**SELECTED TEXT**
::::

ONTD Political

Protests and outrage over police shooting of Aboriginal teens

6:11 am - 04/25/2012
APTN National News: In Australia, the shooting of two Aboriginal teenagers over the weekend has police in full damage control mode.

Six youth were in a stolen car when it was driven onto a sidewalk. The car hit a woman and dragged her for several metres. That prompted police officers to open fire on the car.

The 14 year-old driver and an 18 year-old in the front seat were shot.

The video of the incident shows one of the teens who was shot being dragged out of the car and repeatedly punched by one of the officers.

The incident has sparked outrage and Australian police are calling for peace.

The death of another teenager by police sparked riots in 2004. (- Aboriginal Peoples Television Network, National News)


A protester holds up a sign during a rally outside the New South Wales parliament in Sydney on April 24. - Bangkok Post

Angry protesters rallied outside Sydney's Parliament House on Tuesday over the shooting by police of two Aboriginal teenagers arrested in a stolen car in the city's nightclub district.">


Bangkok Post: The 14-year-old driver was shot in the chest and his front-seat passenger, 18, took a bullet in the neck when police opened fire on their car after it mounted a crowded footpath in Kings Cross early Sunday.

Police have said they had little choice after a woman was knocked over by the car and others were forced to leap from its its path.

But mobile phone footage shot by onlookers showing an officer punching and dragging one of those in the car along the ground has prompted accusations of excessive force and fed into racial tensions over the incident.

About 150 people including a number of the injured boys' friends gathered outside the New South Wales state parliament to protest their treatment, waving banners condemning racism and calling for an independent inquiry.

::::

**DATA LINES**
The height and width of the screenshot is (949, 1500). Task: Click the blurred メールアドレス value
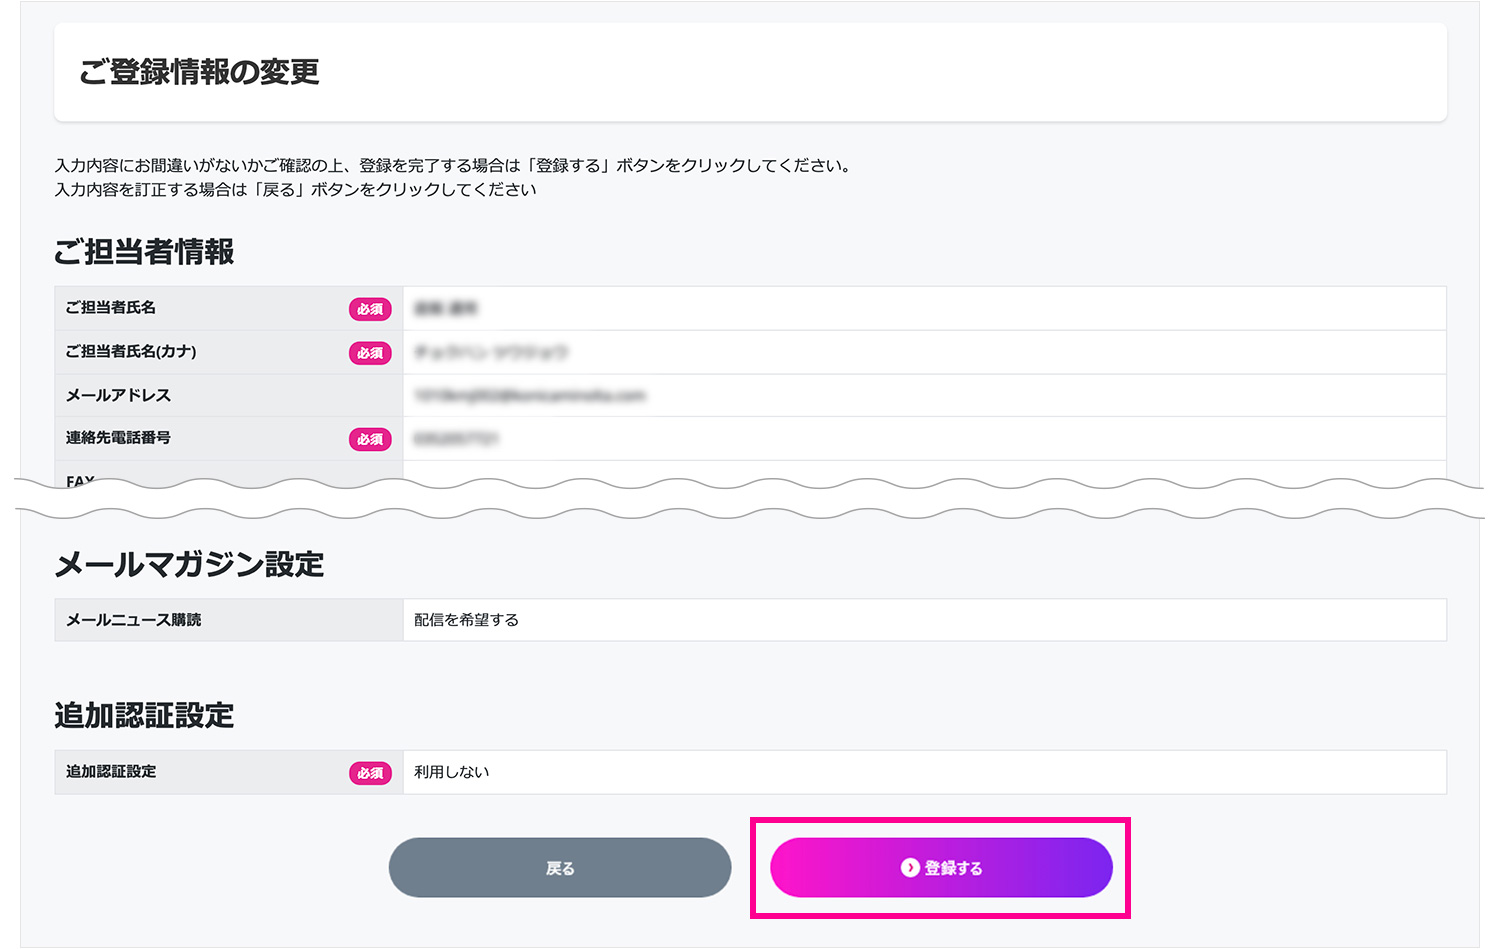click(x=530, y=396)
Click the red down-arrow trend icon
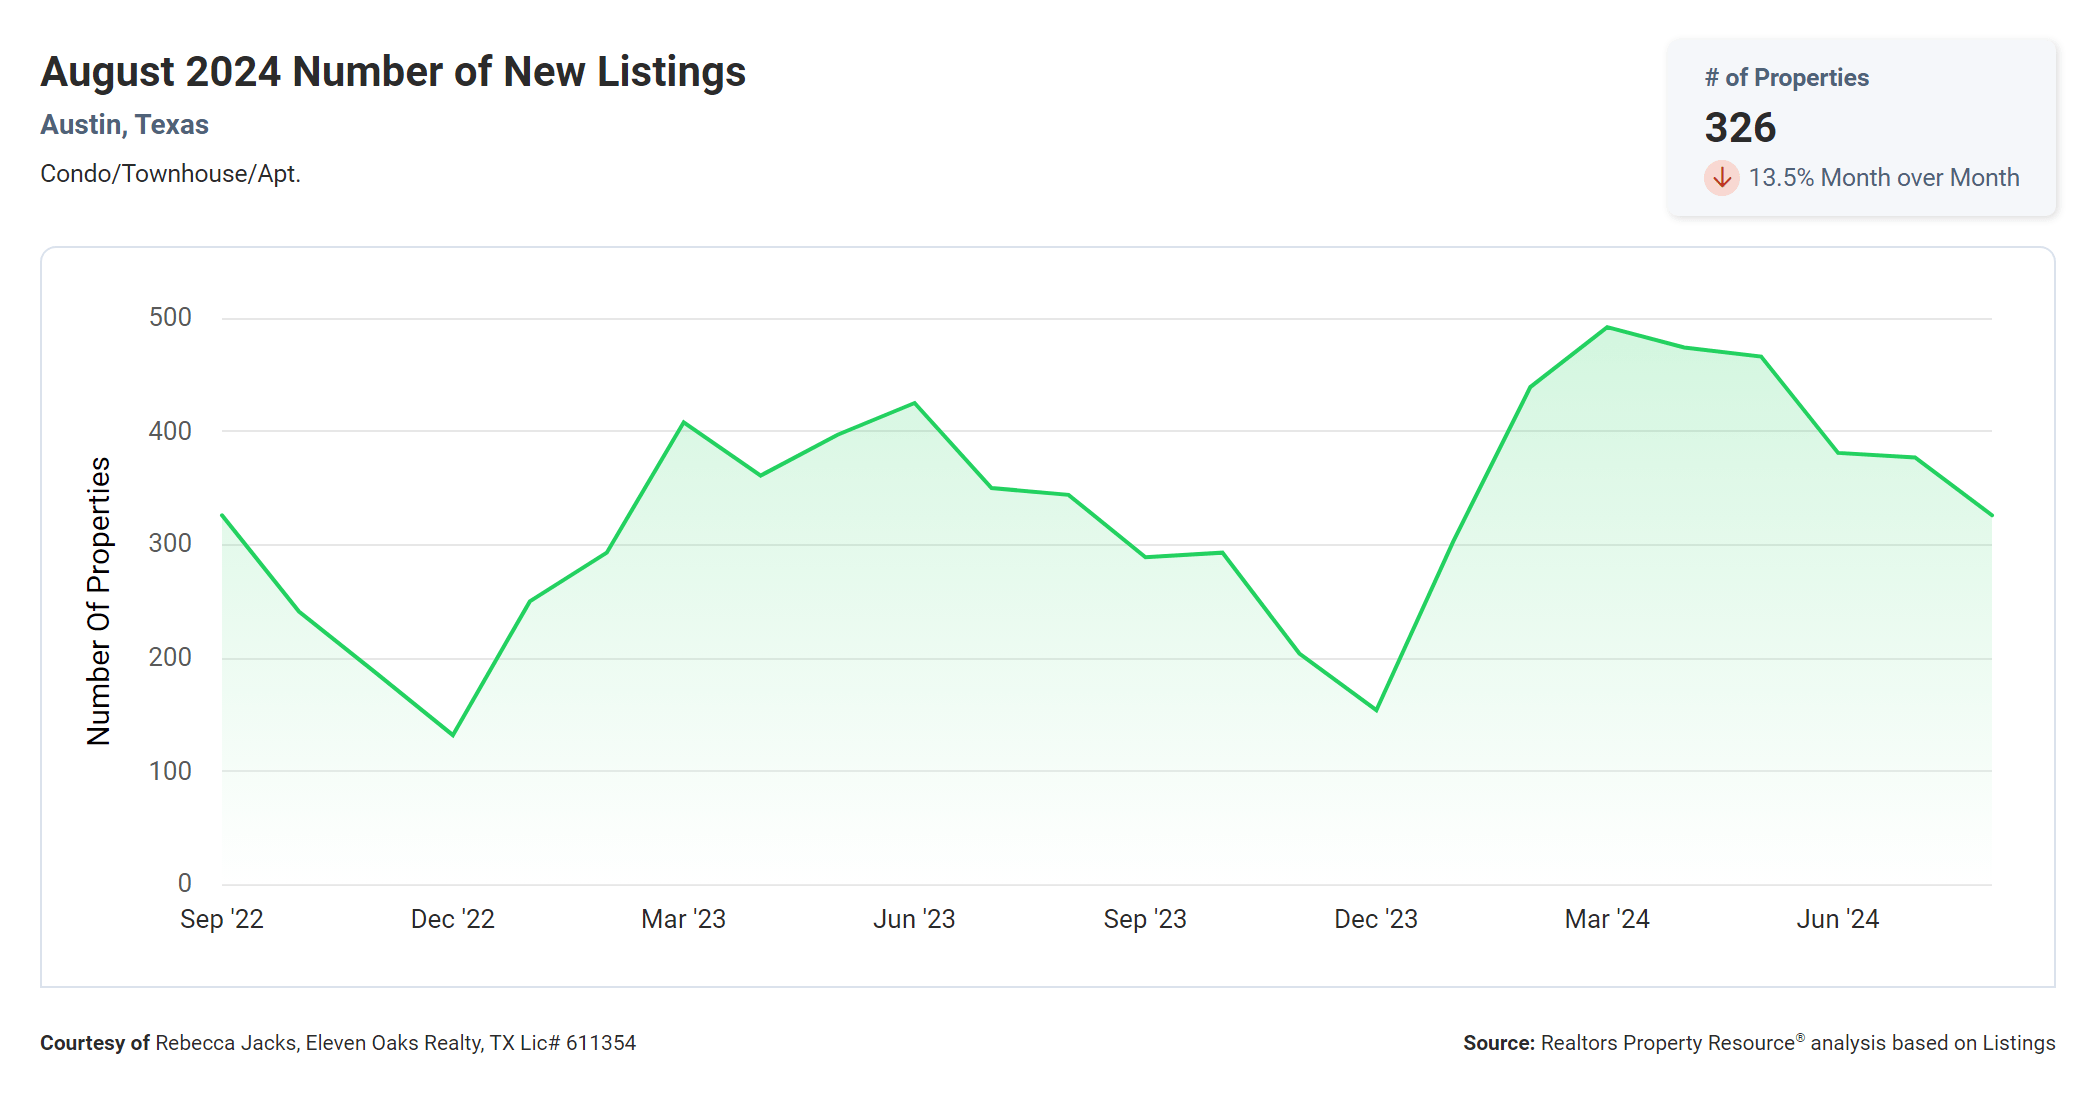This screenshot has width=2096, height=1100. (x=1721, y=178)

::::

**GOALS**
1. Copy the article on the police shooting of Aboriginal teens between "ONTD Political" and "seat were shot.", inclusive.
2. Name every geographic place mentioned in the article on the police shooting of Aboriginal teens, not counting the names of news outlets.

**RESPONSES TO THE TASKS**
1.
ONTD Political

Protests and outrage over police shooting of Aboriginal teens

6:11 am - 04/25/2012
APTN National News: In Australia, the shooting of two Aboriginal teenagers over the weekend has police in full damage control mode.

Six youth were in a stolen car when it was driven onto a sidewalk. The car hit a woman and dragged her for several metres. That prompted police officers to open fire on the car.

The 14 year-old driver and an 18 year-old in the front seat were shot.

2.
- Australia
- New South Wales
- Sydney
- Kings Cross